+++ Document segment +++

Before entering higher education, Dr. Gooden served as a secondary mathematics teacher and department chairperson who facilitated professional development workshops for and with teachers and educational leaders in Columbus Public Schools. He has spent 16 years in higher education developing and teaching courses in leadership, equity, law, and research methods. During that time, he has also developed, designed, and facilitated professional development courses in diversity/inclusion, leadership, and law. Dr. Gooden co-developed with Ann O'Doherty a teaching module for UCEA that helps leaders better understand how examining their beliefs, attitudes, and racial awareness can improve their ability to support diverse learners. The module is entitled Building a Community of Trust Through Racial Awareness of Self and is available gratis. Dr. Gooden also serves as Associate Editor of Urban Education and he is on the boards of the Journal of Cases of Educational Leadership and the Journal of Research on Leadership in Education.

+++

*Task list*:
• 1. Translate this sentence from the biography of Dr. Gooden into Spanish: "He has spent 16 years in higher education developing and teaching courses in leadership, equity, law, and research methods."
• 2. Answer these questions from the biography of Dr. Gooden:
(a) What subject did he teach at the secondary level?
(b) With whom did he co-develop the teaching module for UCEA?
(c) Of which publication is he Associate Editor?

+++ Dataset extract +++

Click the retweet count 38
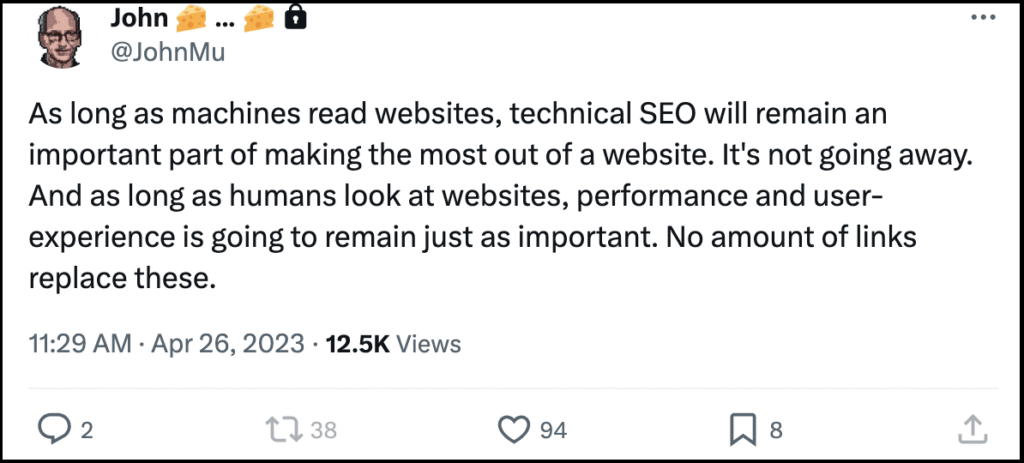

+++

*Responses to the tasks*:
• 1. Ha pasado 16 años en la educación superior desarrollando e impartiendo cursos de liderazgo, equidad, derecho y métodos de investigación.

• 2.
(a) Mathematics
(b) Ann O'Doherty
(c) Urban Education